By Amit Garg, vice president of analytics, Gramener.
The advent of the pandemic and more recent vaccination efforts means there’s never been a time where more people’s Personal Identifiable Information (PII) and Personal Health Information (PHI) in health records and medical documentation are in circulation. It’s vital to protect patients’ PII and PHI, which can include information on their age, race, or medical history, especially given that cyberthreats and fraudulent activity related to the Covid-19 vaccine are increasing.
With so much patient and clinical trial data being stored and shared at any given time, it’s becoming increasingly challenging for pharmaceutical companies to efficiently ensure that patient information is protected. Experts say that medical data is up to 50 times more valuable than credit card data.
Here’s where artificial intelligence comes into play: AI and machine learning (ML) solutions can not only automatically identify what information is classed as PII in a given record, but it can also then automatically redact or anonymize that data to make sure that no adversary can identify the patients.
Joining the dots with AI
AI algorithms use advanced methods such as entity detection, entity extraction, and entity-relationship management to handle patients’ PII and PHI from a given document. This involves identifying and categorizing key information in the text using Named Entity Recognition (NER), a form of Natural Language Processing (NLP).

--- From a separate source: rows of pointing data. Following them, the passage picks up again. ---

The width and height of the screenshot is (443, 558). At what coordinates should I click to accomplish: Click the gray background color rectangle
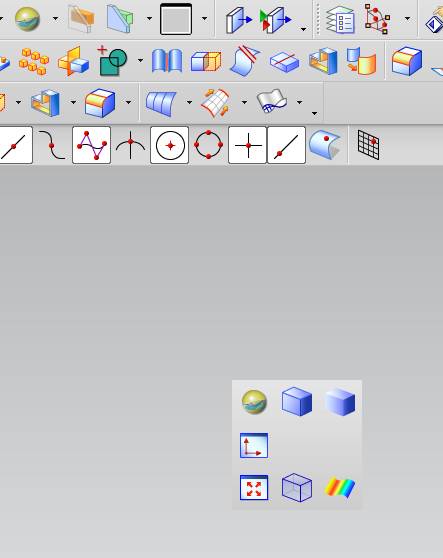click(176, 19)
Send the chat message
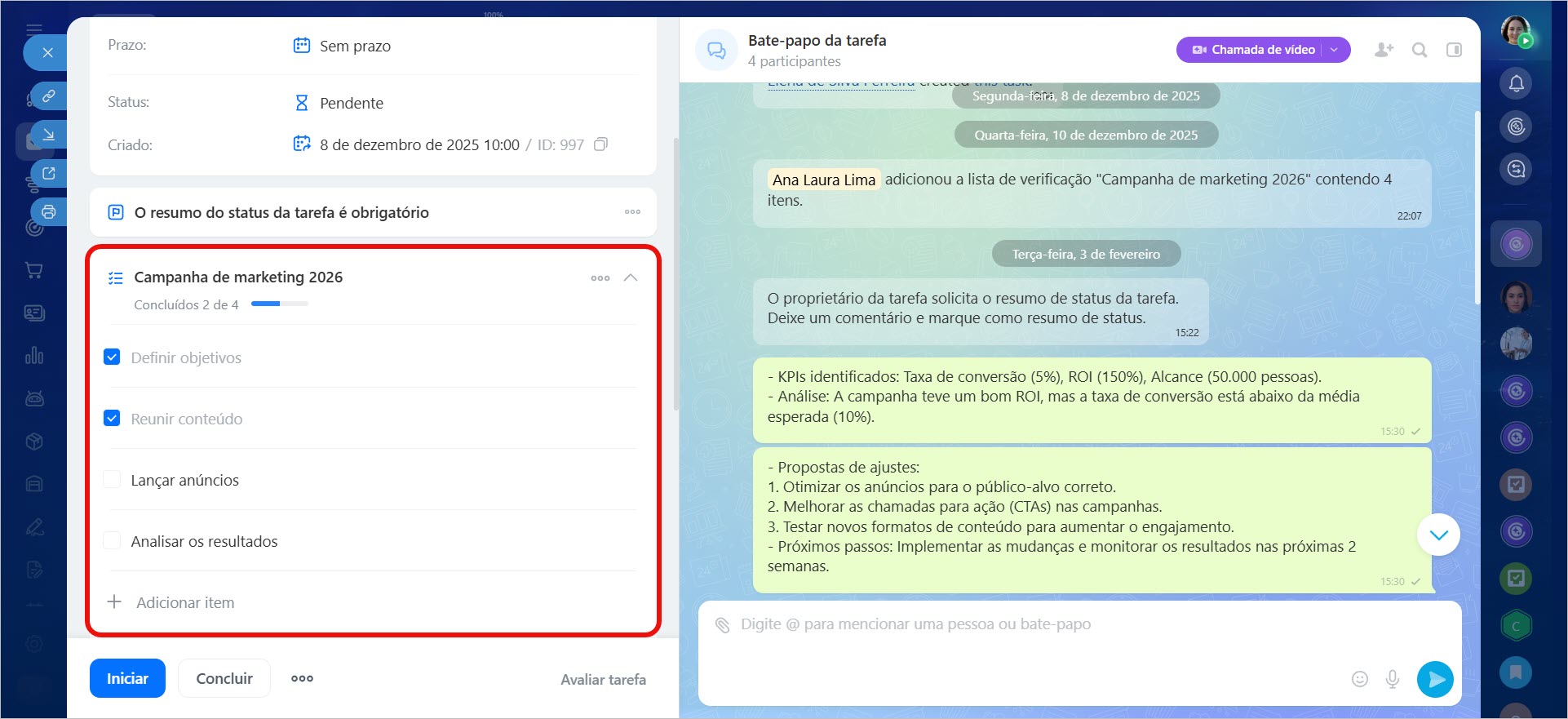The height and width of the screenshot is (719, 1568). pyautogui.click(x=1435, y=679)
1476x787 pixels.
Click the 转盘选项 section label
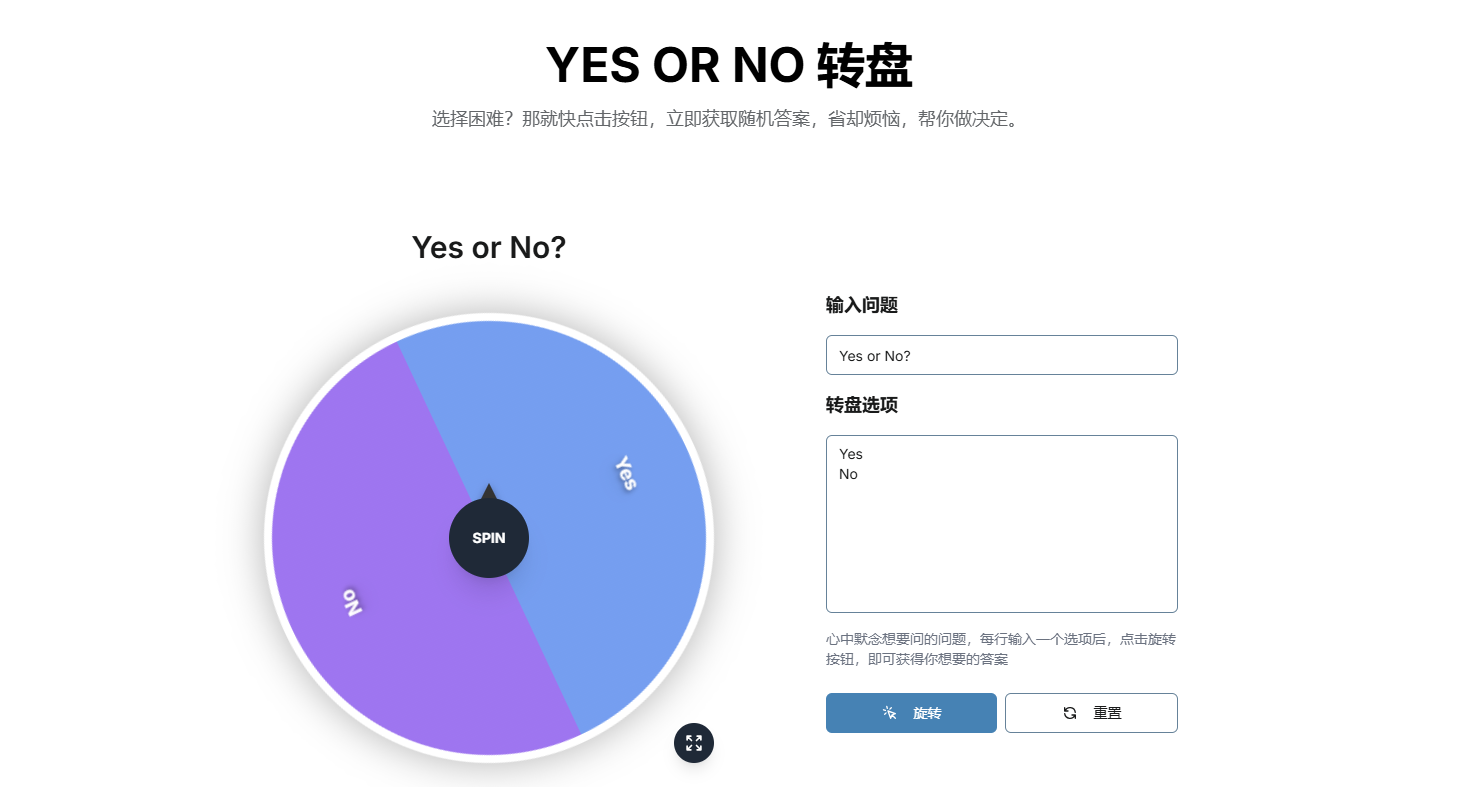[x=861, y=405]
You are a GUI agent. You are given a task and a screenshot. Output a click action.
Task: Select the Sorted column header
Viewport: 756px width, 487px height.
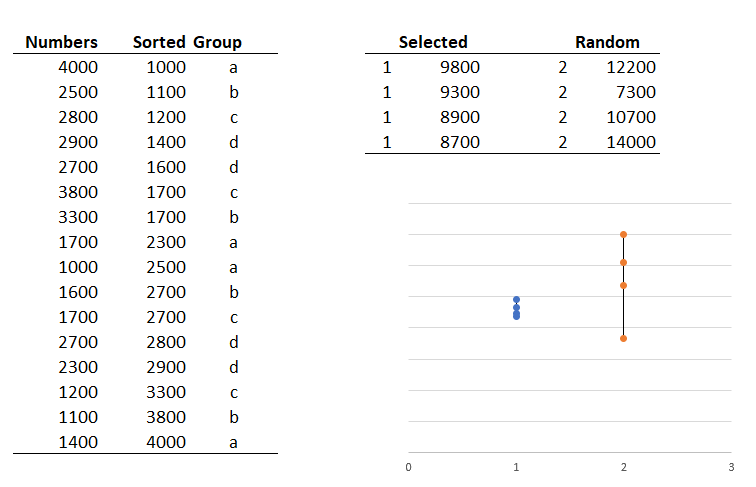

Useful libraries for teams using NER include Stanford NER, spaCy’s EntityRecognizer, CliNER (a domain-specific NER tool that has been trained on clinical texts), or BioBERT (a domain-specific language representation model pre-trained on large-scale biomedical corpora).
NER works to safeguard PII in the context of healthcare by identifying different elements of a single patient’s PII across multiple health records. In one document the name and age may be present, and in another, age and race may be present but not the name, while in another religion and race, and so on.
Any hacker with access to each document and each data point would be able to join the dots to match all PII to the single person. To prevent this, an intelligent entity detection and extraction solution can identify this information across the documents and redact and anonymize the correct data to prevent reidentification of the patient.
If the solution is not able to de-identify (or redact) the information completely, it will score the subjects based on the probability of re-identification. The publication would then know the risk in advance and take the appropriate action, i.e., to assume the risk and publish or to not publish until specific confidence is reached.